[Start of Attachment]
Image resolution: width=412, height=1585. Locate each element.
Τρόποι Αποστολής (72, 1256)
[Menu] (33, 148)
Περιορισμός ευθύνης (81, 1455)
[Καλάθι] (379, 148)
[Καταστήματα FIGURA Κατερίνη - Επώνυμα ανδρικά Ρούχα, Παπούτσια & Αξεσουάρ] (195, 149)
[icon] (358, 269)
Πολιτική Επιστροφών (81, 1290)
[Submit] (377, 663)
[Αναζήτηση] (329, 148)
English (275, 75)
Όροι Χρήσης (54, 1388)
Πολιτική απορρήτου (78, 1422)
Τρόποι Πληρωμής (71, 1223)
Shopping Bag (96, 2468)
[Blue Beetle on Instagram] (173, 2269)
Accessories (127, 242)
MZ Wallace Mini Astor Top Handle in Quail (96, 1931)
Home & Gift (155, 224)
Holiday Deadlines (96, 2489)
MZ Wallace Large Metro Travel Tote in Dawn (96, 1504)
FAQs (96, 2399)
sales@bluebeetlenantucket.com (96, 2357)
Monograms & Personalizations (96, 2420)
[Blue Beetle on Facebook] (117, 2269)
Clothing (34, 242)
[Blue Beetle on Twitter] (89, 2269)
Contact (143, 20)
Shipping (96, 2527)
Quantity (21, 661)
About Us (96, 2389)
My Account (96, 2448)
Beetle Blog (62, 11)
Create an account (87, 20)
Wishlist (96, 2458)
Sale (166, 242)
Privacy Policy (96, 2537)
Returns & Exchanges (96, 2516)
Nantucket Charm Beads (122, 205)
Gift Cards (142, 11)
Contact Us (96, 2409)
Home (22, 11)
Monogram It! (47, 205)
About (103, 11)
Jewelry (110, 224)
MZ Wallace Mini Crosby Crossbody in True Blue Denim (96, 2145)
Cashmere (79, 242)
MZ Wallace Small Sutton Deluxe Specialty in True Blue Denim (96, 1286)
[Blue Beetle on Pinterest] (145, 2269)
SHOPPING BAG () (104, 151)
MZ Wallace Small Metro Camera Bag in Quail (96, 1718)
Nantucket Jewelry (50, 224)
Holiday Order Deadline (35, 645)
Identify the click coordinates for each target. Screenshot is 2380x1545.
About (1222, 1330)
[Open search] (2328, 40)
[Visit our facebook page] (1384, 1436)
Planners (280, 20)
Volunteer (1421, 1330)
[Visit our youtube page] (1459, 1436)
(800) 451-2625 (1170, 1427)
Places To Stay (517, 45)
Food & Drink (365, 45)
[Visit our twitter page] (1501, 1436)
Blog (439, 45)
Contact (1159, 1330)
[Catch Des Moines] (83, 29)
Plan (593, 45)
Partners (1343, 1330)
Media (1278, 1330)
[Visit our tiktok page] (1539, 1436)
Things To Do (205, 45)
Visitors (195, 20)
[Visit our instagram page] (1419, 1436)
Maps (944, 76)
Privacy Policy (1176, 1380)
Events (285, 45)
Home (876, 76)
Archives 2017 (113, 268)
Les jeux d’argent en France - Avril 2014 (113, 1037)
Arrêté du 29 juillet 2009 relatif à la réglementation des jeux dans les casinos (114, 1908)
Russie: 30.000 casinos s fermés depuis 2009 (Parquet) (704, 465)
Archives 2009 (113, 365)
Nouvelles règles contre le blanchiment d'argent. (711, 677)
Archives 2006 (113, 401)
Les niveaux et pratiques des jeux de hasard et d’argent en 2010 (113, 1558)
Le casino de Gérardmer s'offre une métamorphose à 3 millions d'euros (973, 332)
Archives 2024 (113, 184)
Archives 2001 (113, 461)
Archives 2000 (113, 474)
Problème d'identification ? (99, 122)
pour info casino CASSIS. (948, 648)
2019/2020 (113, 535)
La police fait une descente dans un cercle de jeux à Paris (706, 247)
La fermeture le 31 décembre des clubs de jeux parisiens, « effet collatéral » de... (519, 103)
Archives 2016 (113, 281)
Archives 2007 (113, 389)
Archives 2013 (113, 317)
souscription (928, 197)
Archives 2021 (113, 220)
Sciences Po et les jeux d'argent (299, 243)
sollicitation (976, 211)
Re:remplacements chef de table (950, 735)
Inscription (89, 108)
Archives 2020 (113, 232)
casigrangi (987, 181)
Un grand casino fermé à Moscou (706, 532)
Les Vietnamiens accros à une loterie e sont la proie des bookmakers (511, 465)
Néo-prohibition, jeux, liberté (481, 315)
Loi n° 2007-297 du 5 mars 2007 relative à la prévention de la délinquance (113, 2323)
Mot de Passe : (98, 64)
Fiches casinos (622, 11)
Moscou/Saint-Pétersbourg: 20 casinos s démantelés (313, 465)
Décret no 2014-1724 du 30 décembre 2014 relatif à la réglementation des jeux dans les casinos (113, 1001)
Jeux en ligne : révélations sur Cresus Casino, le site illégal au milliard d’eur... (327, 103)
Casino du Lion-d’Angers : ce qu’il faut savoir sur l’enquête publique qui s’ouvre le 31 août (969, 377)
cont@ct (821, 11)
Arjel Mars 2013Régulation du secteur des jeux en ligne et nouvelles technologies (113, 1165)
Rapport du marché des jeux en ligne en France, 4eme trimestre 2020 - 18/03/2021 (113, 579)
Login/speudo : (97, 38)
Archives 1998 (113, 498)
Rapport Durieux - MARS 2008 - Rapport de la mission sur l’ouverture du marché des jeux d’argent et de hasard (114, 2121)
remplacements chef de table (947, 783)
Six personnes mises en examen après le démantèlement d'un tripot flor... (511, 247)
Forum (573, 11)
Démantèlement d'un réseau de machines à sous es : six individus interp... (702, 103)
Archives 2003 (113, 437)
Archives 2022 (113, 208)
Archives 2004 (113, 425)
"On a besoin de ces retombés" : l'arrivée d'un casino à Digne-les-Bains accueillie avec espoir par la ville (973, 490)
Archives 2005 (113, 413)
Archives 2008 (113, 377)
[End of Attachment]
• _Problem description_:
Go through the entries above and count the lines containing the word "each"; give only that count.

• _Task answer_:
2